Eggs are also a source of choline. Choline is important for the process in the body, including brain development and health. Survey shows more than 90 percent of people do not consume the recommended amount of choline. Low choline intake during pregnancy may increase the risk of neural tube defects and lead to decreased brain function. One whole egg contains about 113 mg of choline, which is 25 percent of the recommended daily intake for pregnant women (450 mg).

Avocado

Healthy foods for pregnant women next is avocado which is an unusual fruit because it contains unsaturated fatty acids, also high in fat, B vitamins, vitamin K, vitamin E, potassium, and vitamin C. Due to high levels of healthy fats, folate, and potassium, avocado be the right choice for pregnant women. Healthy fats help build skin, brain, and fetal tissue, and folate can help prevent neural tube defects. Potassium can relieve leg cramps, which is a pregnancy side effect for some women. Avocados also contain more potassium than bananas.

Broccoli and green vegetables

Broccoli and dark green vegetables such as spinach, contain many nutrients that pregnant women need, including fiber, vitamin C, vitamin K, vitamin A, calcium, iron, folate, and potassium. In addition, broccoli and green vegetables are also rich in antioxidants which are important components of the immune and digestive systems.

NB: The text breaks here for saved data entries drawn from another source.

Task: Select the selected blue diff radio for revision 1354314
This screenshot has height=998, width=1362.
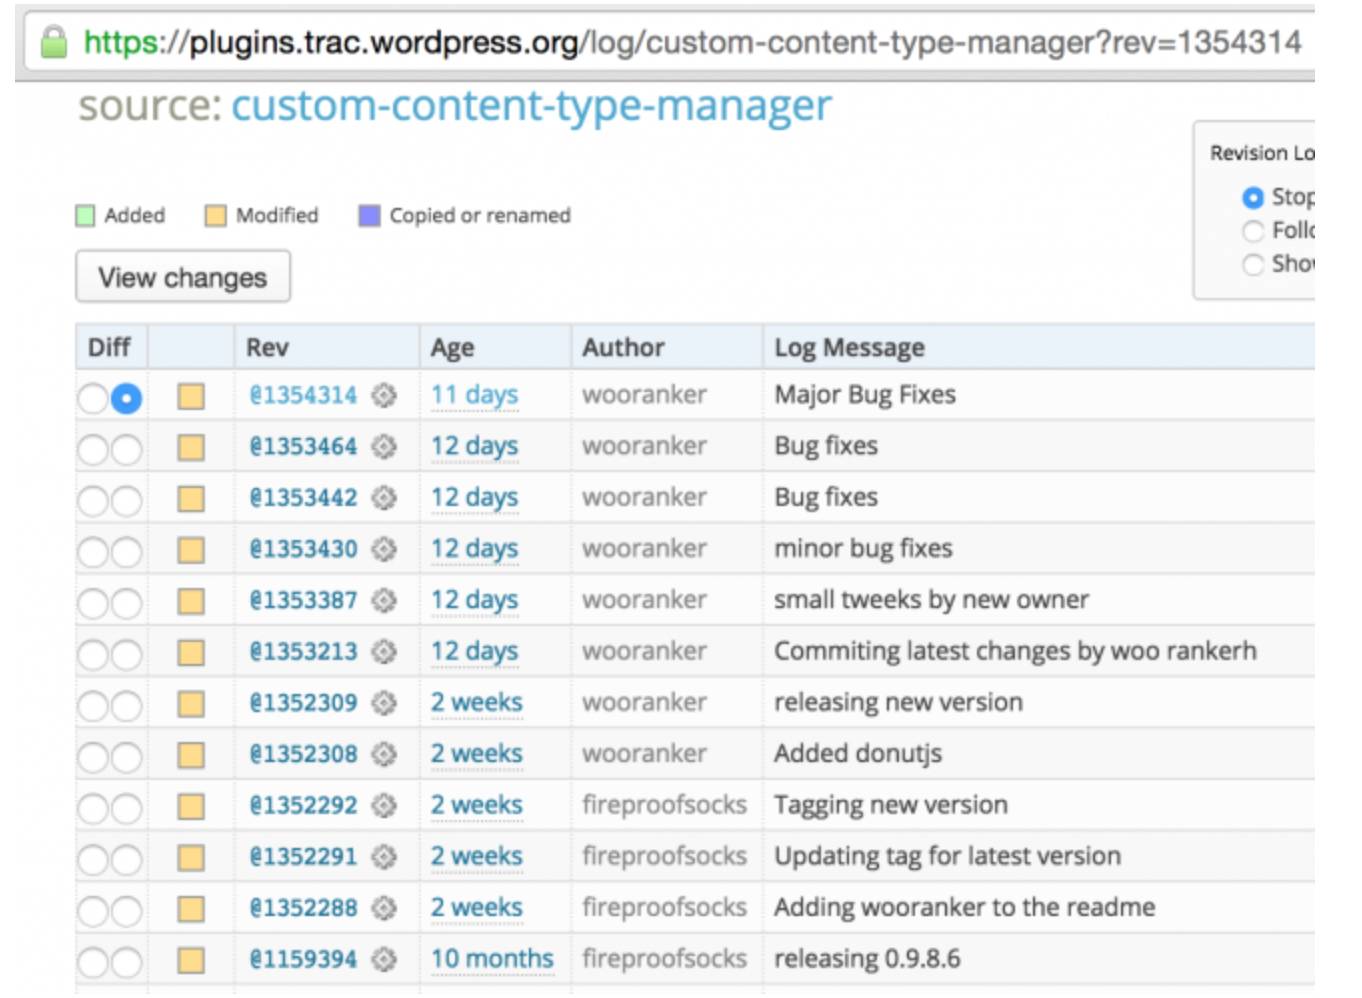Action: 126,398
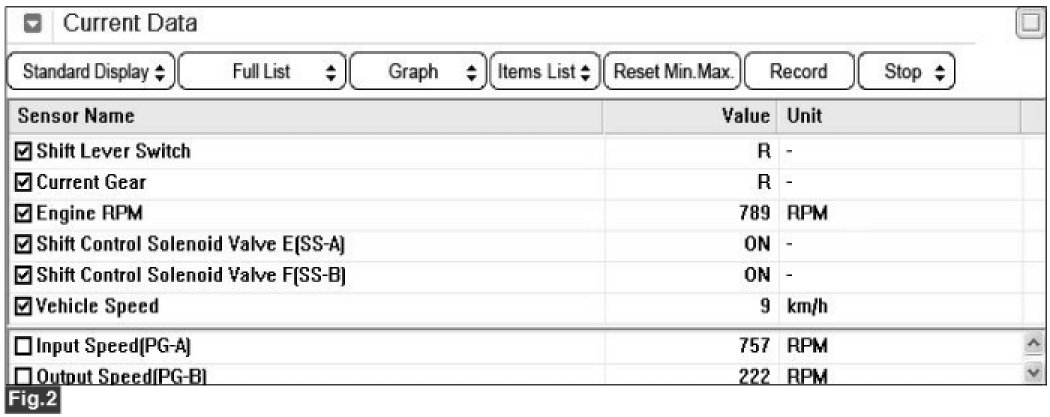Image resolution: width=1050 pixels, height=417 pixels.
Task: Click scroll down arrow in sensor list
Action: click(1034, 371)
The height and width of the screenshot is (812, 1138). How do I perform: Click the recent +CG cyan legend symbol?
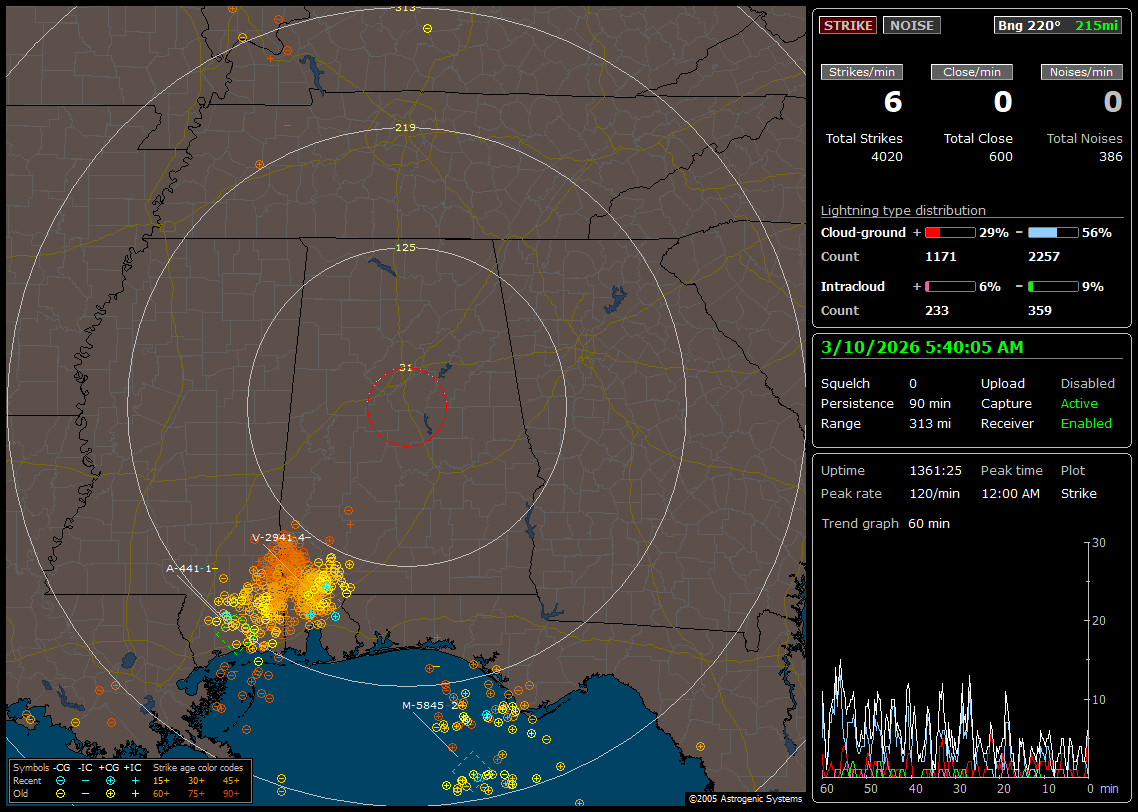click(110, 780)
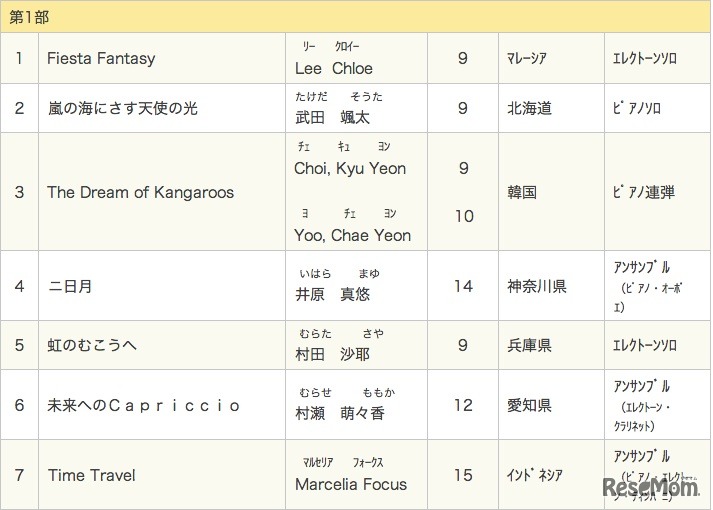Select the 虹のむこうへ title cell
Screen dimensions: 713x510
[x=92, y=345]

Because of the high fiber content, these vegetables can help prevent constipation. Constipation is a very common problem in pregnant women. Consumption of green vegetables also reduce the risk of low birth weight.

Dried fruits

Dried fruits contain high calories, fiber, and various vitamins and minerals. One dried fruit contains the same amount of nutrients as fresh fruit, though without the water content and the smaller form.

Dates have high fiber, potassium, and iron. Regular consumption of dates in the third trimester helps open the cervix and decreases the risk of labor induction. But dried fruit also contains the amount of natural sugar. Although dried fruit can help increase caloric intake and nutrients, it is generally not advisable to consume more than one serving each meal.

Water

During pregnancy, blood volume increases up to 1.5 liters. It is therefore important to stay well hydrated. The fetus usually gets what it needs, but if you do not pay attention to water intake, you can become dehydrated.

Symptoms of mild dehydration can include headache, anxiety, fatigue, bad mood, and memory loss. Increasing water intake can help relieve constipation and reduce the risk of urinary tract infections common during pregnancy.

You need to drink about 1 to 2 liters of water per day. You can also get water from other foods and drinks such as fruits, vegetables, coffee, and tea. Always drink when feeling thirsty.